** start of Extracted entries **

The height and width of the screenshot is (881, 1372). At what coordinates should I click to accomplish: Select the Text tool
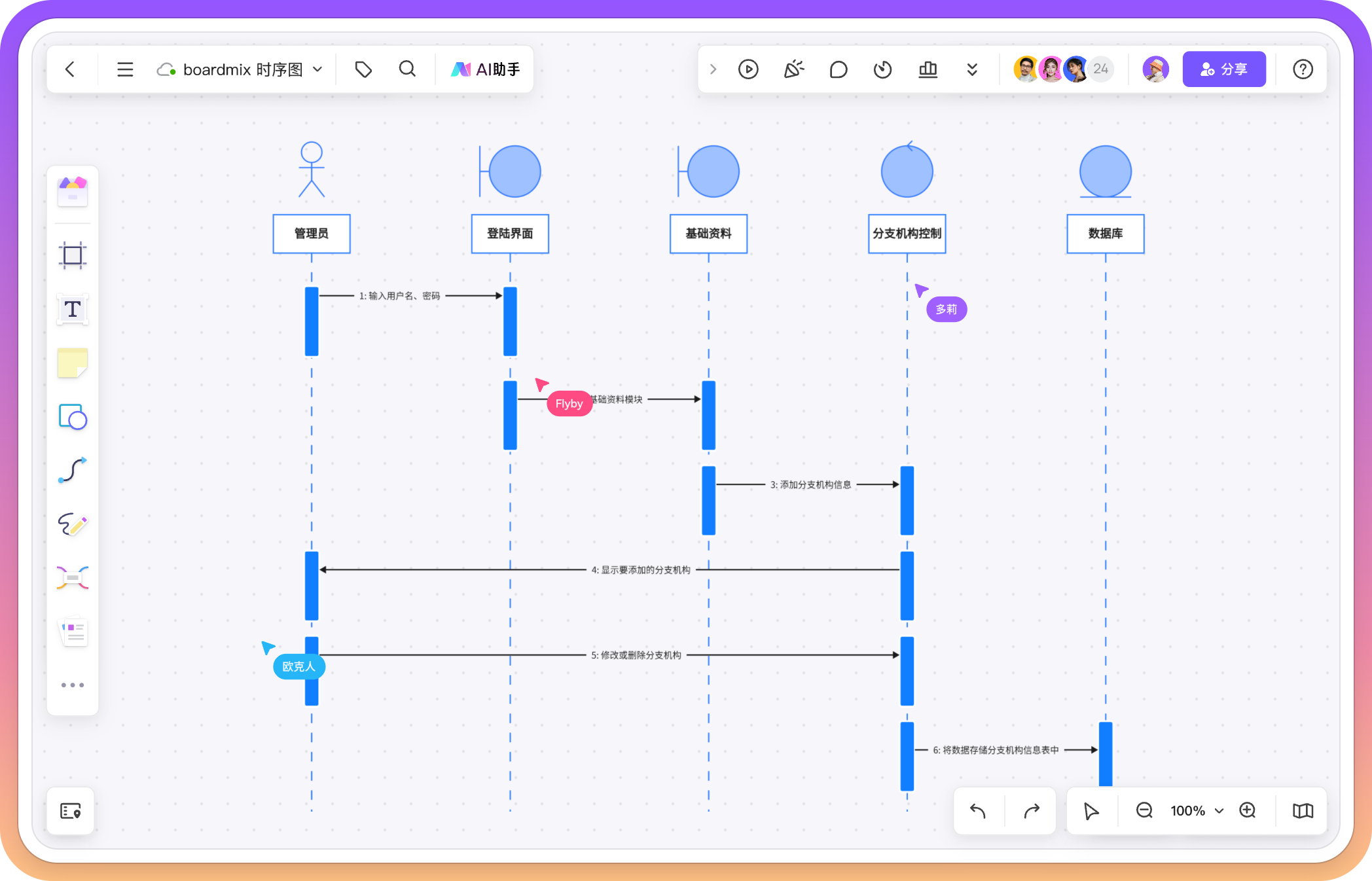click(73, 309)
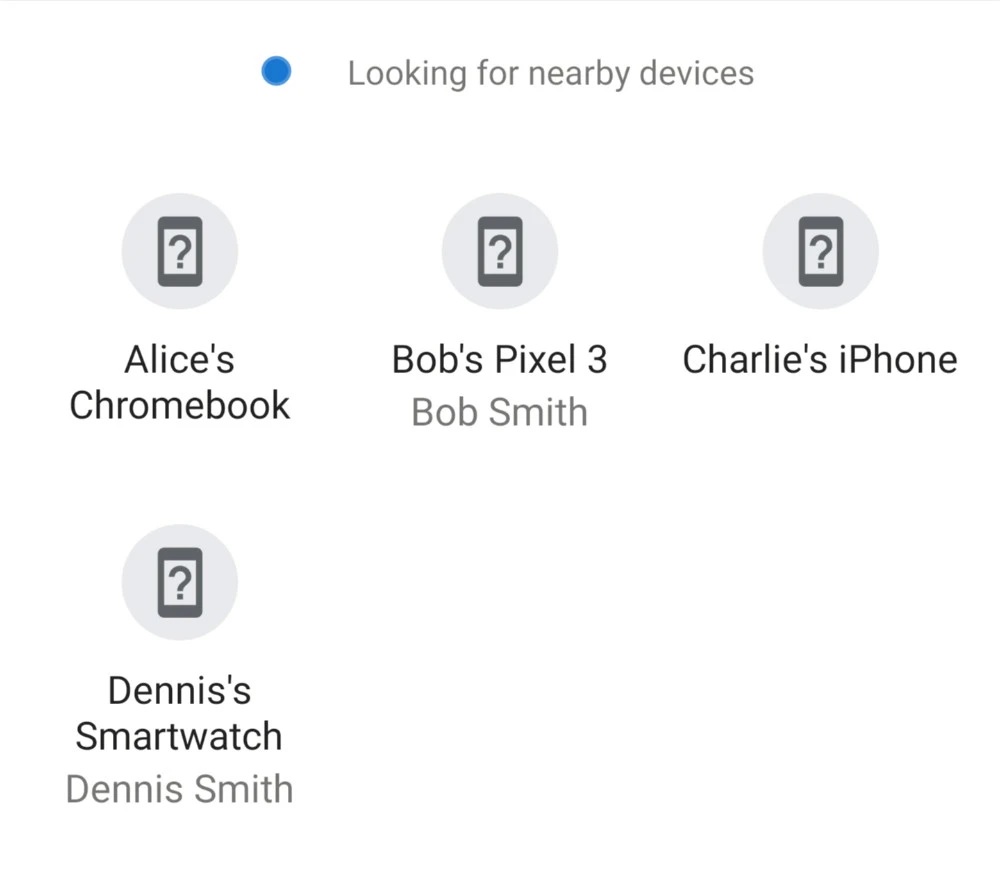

** end of Extracted entries **
** start of Extracted entries **

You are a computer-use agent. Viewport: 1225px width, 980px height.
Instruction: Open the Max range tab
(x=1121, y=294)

** end of Extracted entries **
** start of Extracted entries **

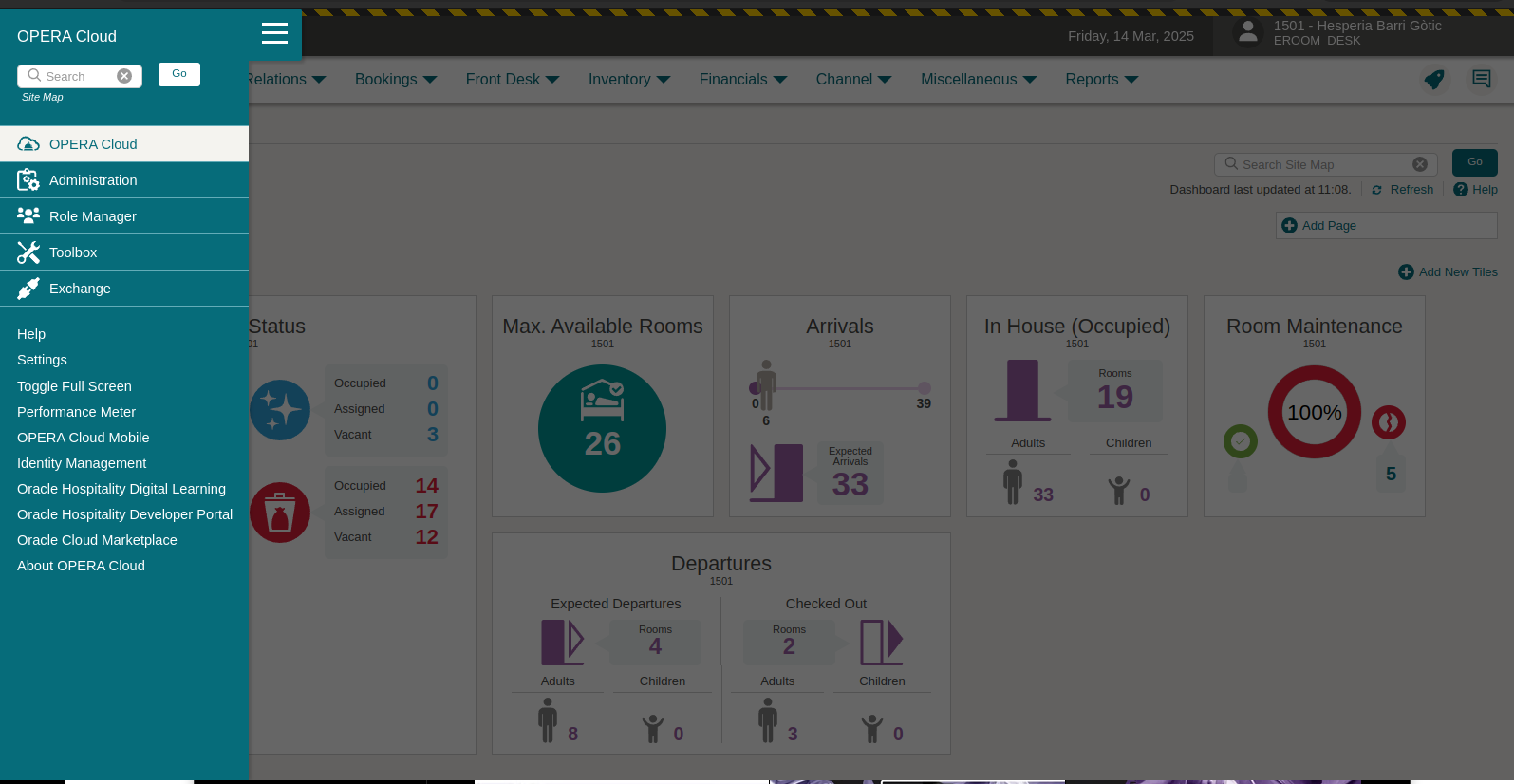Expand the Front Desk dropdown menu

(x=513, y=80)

** end of Extracted entries **

What you are asked to do = Put everything from the line containing "You are a computer-use" down to the line containing "(x=1121, y=294)" into a Markdown table with the columns Row and Line, numbering each line and leaving out blank ones.

Response =
| Row | Line |
|---|---|
| 1 | You are a computer-use agent. Viewport: 1225px width, 980px height. |
| 2 | Instruction: Open the Max range tab |
| 3 | (x=1121, y=294) |